### Stored data
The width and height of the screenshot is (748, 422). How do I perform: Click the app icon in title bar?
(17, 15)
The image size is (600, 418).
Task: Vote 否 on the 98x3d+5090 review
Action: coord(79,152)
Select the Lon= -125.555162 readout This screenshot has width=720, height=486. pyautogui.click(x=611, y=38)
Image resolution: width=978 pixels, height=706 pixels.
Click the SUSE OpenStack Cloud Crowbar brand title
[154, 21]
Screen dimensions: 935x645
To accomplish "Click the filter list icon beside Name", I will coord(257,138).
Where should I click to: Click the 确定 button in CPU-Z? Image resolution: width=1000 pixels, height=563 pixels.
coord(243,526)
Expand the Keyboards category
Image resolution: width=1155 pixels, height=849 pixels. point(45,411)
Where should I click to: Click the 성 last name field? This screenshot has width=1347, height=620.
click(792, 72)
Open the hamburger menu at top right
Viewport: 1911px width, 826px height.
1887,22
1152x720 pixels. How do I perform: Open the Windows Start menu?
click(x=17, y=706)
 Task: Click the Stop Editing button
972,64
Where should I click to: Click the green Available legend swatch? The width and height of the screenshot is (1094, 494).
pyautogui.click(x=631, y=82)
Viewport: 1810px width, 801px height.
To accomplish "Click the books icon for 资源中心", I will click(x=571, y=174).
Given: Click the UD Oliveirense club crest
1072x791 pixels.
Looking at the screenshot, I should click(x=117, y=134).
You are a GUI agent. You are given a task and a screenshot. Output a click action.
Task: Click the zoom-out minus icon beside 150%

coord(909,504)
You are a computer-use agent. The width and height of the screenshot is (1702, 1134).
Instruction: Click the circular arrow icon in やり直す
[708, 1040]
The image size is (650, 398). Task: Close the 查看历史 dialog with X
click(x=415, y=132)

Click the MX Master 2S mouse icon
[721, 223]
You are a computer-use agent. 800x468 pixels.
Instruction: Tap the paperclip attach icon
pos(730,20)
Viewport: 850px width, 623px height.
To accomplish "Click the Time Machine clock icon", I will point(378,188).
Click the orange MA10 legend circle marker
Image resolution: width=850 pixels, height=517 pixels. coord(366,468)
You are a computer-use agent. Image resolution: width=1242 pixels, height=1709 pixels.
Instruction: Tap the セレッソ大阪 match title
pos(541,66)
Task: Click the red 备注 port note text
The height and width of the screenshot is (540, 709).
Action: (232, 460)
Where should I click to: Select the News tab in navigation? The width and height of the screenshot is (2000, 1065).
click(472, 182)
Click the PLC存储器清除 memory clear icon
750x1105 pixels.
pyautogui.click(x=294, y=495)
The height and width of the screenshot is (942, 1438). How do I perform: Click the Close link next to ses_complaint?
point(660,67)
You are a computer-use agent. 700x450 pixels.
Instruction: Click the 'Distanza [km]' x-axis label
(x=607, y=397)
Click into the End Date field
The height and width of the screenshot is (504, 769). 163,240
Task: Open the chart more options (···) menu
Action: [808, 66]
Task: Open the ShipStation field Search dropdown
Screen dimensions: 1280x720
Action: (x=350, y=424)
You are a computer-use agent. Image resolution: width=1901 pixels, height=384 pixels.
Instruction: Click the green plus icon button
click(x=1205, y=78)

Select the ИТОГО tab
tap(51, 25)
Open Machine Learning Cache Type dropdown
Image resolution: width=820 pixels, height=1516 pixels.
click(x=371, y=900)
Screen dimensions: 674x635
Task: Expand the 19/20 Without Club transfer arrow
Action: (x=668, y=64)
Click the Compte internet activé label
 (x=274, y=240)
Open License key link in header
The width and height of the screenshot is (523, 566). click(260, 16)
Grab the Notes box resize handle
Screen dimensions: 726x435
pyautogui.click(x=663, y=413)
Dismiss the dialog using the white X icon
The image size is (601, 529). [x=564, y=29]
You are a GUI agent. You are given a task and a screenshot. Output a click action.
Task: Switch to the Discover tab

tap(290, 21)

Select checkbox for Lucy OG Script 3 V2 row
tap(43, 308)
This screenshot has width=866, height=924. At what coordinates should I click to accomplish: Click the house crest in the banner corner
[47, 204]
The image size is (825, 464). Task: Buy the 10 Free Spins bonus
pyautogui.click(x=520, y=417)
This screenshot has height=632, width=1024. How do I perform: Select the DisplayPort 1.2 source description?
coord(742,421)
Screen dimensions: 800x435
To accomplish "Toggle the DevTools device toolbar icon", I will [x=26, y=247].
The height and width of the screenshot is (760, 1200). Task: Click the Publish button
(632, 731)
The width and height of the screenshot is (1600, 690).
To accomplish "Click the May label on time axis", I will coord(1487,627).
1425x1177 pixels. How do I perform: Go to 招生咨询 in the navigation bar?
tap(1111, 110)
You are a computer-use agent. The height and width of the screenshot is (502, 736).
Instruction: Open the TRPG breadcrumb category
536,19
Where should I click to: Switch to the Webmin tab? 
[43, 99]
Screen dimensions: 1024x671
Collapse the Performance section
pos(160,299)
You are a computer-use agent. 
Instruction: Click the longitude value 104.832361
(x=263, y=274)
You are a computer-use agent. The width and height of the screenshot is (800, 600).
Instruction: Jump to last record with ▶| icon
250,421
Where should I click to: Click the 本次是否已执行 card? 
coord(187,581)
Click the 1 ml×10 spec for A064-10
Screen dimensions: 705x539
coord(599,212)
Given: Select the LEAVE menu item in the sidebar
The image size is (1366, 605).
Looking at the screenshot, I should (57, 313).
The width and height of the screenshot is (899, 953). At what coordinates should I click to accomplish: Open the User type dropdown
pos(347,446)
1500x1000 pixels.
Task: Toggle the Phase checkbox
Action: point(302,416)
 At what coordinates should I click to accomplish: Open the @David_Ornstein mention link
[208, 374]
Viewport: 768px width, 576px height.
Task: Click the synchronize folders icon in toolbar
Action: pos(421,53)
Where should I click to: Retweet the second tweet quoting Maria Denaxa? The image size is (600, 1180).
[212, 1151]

### GOAL OF THE EXERCISE
Sift through the entries and copy every line with "will".

### SOLUTION
To accomplish "Click the filter list icon beside Name", I will coord(257,138).
To accomplish "Click the books icon for 资源中心", I will click(x=571, y=174).
To accomplish "Click the Time Machine clock icon", I will point(378,188).
To accomplish "Toggle the DevTools device toolbar icon", I will [x=26, y=247].
To accomplish "Click the May label on time axis", I will coord(1487,627).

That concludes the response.